Components of Concept-Centered Learning

Units, themes, and topics are organized around concepts. From these concepts, understandings are developed and connected to essential questions. Concept-centered learning enables students to make connections to prior knowledge and lays a solid foundation for future learning. Concept-centered learning promotes contextual development of knowledge and skills, therefore increasing the likelihood of both mastery and retention.


To ensure that all students have access to a guaranteed and viable curriculum, the Framework for Quality Learning contains organizing concepts from which enduring understandings are derived. These concepts have been identified by national organizations including the National Council of Teachers of Mathematics, American Association for the Advancement of Science, National Council for History Education, National Council of the Social Studies, International Reading Association, National Council of Teachers of English, and the College Board. Organizing curriculum around concepts establishes a common thread as curriculum spirals with increasing complexity from kindergarten through grade twelve, providing students with scaffolding needed to reach the next level of achievement. Working at the conceptual level helps students make connections within and across the disciplines. See Appendix A for interdisciplinary and discipline-level concepts. A language arts unit, Coming of Age, might be grounded in the interdisciplinary concept of change and continuity, examining the significance of understanding cultural context as it relates to reading and writing. This concept might lead to the enduring understanding that change and continuity in language and literature reflect individual and societal evolution. (Figure 2).

Enduring Understandings

Enduring understandings sharpen the focus of a unit for both the educator and the student, stating clearly what is to be learned rather than simply identifying the area or topic of inquiry, resulting in a deeper level of understanding (Wiggins & McTighe, 1998). Enduring understandings are broad generalizations that connect concepts. They are typically written in a statement that shows the relationship between two or more concepts using powerful and active verbs that paint a picture and motivate students. As enduring understandings are timeless, they are revisited throughout one's life with increasing sophistication as the individual deepens understanding and builds connections across concepts. Enduring Understands within each discipline are provided in Appendix A.

Essential Questions

Essential questions are open-ended questions that stem from enduring understandings, spiraling throughout the curriculum and moving forward into adulthood. Essential questions motivate and challenge students to explore and construct new meanings by synthesizing and evaluating new information.

Language Arts Example

Interdisciplinary Concepts: Change and Continuity

Language Arts Concept: Cultural Context

How do teachers plan using concept-based thinking and backward design strategies?
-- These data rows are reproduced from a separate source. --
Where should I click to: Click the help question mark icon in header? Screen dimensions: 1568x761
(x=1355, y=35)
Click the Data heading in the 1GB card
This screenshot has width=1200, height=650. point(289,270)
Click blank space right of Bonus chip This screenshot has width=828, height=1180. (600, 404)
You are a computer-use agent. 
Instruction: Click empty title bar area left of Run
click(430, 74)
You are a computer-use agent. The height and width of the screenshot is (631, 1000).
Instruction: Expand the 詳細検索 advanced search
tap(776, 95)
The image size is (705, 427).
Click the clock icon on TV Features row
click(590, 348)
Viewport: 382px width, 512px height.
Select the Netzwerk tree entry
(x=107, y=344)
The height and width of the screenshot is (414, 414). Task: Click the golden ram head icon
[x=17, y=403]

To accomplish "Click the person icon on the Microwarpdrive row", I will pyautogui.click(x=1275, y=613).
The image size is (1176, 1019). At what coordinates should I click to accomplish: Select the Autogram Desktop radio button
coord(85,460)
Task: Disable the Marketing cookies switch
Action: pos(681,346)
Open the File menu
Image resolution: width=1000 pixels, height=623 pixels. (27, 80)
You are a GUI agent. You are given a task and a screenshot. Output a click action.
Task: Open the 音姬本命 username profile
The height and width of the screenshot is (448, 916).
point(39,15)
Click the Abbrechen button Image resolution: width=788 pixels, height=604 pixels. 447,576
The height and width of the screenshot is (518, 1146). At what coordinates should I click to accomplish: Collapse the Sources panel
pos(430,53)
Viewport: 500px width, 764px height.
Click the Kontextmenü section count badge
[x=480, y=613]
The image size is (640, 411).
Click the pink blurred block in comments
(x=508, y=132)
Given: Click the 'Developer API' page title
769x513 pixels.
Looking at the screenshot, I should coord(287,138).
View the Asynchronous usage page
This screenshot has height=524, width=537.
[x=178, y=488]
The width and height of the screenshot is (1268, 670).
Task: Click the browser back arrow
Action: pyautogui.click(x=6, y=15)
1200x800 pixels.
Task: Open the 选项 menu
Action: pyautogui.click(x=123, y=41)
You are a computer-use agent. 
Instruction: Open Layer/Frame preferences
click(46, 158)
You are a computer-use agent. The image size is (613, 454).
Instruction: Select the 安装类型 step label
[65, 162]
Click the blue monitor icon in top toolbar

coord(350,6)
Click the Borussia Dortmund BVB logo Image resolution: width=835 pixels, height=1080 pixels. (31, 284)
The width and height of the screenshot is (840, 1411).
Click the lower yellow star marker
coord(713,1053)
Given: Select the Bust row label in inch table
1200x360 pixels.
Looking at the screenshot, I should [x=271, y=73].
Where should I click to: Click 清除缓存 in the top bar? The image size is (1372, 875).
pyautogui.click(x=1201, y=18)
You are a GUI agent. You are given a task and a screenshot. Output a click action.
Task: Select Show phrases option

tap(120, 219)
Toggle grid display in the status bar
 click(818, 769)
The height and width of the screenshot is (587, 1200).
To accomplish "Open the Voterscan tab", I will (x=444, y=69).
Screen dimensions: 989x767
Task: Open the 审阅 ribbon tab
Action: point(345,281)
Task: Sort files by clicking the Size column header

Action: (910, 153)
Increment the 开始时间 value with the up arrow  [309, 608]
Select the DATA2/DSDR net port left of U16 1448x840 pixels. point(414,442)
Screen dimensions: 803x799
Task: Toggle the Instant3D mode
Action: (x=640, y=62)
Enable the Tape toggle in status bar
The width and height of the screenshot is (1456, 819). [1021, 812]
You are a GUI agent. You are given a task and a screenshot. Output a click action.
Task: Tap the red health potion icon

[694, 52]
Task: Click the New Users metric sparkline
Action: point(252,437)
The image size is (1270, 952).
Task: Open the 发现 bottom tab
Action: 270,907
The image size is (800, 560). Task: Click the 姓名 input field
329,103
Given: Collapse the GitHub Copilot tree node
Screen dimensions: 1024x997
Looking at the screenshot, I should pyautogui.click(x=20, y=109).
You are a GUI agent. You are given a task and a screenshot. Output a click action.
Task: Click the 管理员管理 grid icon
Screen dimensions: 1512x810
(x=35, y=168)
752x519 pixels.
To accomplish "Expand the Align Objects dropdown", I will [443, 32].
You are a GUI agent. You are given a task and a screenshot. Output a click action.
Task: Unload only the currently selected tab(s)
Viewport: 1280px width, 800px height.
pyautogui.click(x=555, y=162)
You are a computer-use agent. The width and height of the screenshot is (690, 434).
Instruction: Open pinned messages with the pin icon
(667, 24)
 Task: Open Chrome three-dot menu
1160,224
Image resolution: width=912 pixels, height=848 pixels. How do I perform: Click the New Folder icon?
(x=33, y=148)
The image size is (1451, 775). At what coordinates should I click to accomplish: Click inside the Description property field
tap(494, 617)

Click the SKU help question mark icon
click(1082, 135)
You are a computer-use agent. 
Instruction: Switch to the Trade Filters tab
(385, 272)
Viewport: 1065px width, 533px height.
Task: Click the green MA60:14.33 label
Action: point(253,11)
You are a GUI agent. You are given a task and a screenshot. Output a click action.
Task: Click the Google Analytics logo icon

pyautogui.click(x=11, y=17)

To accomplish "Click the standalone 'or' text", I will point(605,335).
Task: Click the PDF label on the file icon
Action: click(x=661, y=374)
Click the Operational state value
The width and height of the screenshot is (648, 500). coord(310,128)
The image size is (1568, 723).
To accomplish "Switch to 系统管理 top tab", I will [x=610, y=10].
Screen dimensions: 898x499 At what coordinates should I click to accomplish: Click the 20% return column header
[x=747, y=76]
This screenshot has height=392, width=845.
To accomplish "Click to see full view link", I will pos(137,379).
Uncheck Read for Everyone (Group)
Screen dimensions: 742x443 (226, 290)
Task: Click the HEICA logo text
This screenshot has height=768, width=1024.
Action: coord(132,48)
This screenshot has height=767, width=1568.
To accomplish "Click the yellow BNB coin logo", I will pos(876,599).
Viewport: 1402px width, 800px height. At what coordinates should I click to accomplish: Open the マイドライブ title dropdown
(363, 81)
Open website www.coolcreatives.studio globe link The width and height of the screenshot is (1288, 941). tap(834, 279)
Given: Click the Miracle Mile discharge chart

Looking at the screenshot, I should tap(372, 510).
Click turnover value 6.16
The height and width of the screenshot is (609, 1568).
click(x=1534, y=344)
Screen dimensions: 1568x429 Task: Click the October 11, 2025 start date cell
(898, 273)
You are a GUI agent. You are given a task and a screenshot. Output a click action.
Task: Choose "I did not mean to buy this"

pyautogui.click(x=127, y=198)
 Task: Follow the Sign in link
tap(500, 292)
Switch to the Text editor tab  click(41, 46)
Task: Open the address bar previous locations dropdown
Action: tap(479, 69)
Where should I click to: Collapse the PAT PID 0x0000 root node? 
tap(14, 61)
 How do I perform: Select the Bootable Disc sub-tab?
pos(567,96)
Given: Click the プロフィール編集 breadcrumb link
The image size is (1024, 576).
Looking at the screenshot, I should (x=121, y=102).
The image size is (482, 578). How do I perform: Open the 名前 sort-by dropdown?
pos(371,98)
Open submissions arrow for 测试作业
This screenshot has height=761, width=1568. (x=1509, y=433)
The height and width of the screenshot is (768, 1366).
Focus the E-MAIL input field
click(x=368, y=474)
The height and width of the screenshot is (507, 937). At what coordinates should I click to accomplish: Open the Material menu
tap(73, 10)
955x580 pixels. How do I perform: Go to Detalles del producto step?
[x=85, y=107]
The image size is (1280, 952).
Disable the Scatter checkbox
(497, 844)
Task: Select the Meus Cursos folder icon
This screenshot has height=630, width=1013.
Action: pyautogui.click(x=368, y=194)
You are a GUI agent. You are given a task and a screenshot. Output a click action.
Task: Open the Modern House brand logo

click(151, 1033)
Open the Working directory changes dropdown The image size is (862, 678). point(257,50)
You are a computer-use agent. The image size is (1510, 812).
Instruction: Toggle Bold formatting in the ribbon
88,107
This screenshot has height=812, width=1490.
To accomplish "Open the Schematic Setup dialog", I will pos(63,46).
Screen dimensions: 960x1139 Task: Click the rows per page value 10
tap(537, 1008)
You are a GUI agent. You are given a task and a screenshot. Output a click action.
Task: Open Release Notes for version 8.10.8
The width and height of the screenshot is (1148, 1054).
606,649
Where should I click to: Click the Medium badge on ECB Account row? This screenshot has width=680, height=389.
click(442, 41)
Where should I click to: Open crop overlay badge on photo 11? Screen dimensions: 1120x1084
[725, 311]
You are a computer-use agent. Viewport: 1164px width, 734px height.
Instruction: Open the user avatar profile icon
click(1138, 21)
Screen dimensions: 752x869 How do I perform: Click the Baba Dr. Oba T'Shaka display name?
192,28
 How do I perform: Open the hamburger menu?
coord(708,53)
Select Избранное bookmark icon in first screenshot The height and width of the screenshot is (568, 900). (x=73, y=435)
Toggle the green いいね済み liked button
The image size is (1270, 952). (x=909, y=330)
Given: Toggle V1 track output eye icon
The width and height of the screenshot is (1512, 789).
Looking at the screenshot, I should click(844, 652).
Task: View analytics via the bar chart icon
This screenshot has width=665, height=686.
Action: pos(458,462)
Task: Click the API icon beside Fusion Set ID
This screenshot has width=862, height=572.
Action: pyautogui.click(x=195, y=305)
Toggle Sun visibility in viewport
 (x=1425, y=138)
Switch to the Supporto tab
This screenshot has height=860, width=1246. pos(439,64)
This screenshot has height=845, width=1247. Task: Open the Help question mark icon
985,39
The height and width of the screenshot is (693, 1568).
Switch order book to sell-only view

What teachers might have at the table while planning with colleagues:

  • the Framework for Quality Learning,
  • the Division Curriculum Framework for the discipline,
  • the Virginia Standards of Learning Curriculum Framework for the discipline - both grade level and cross-grade level,
  • other disciplines' Curriculum Frameworks and SOL that might set up interdisciplinary learning opportunities
  • the SOL Scope and Sequence for the discipline, and relevant assessment data.

Thinking through selecting a conceptual lens:

A conceptual lens provides a way to look at the information, much like using a filter in photography. It doesn't change the pieces of the picture, but it does affect how they look.

Begin with what students need to know, understand, and be able to do. Consult various standards and frameworks. Consider relevant data, particularly pre-assessment. This could be a "jumping off" point that minimizes under teaching or beginning instruction without adequate background knowledge. Then select a conceptual lens that will maximize deep understanding throughout the course of the school year and a student's K-12 school experience.

A "think aloud" example from a Language Arts/English teacher:

So, if I were to plan a unit starting with several of Poe's short stories, I need to consider, in relation to other units I will teach throughout the year, the lens through which students will study those short stories. If I select a thematic approach, I might have students read and discuss short stories with a central theme of fear of the unknown. I might structure their study around their personal fears of the unknown. I could then relate these stories to a larger work or other short works with the same theme. In this way, students would look at fear of the unknown as a universal experience.

Or I could choose a conceptual lens of author's craft. Although students would still discuss the central themes, we would spend more time analyzing Poe's use of sentence structure, vocabulary, figurative language, and such to determine how he brings a story to life. We could compare Poe's craft with that of other authors we have studied. Students could write emulating Poe's style and syntax, which would also bring in the lens of aesthetics.

No matter which conceptual lens is selected, the others are still relevant and should be explored as appropriate. Selecting a conceptual lens does not mean ignoring the others; it means elevating one to use it as a filter for studying a topic. Figure 2 illustrates how the enduring understandings, essential understandings, and essential questions may connect for a specific unit.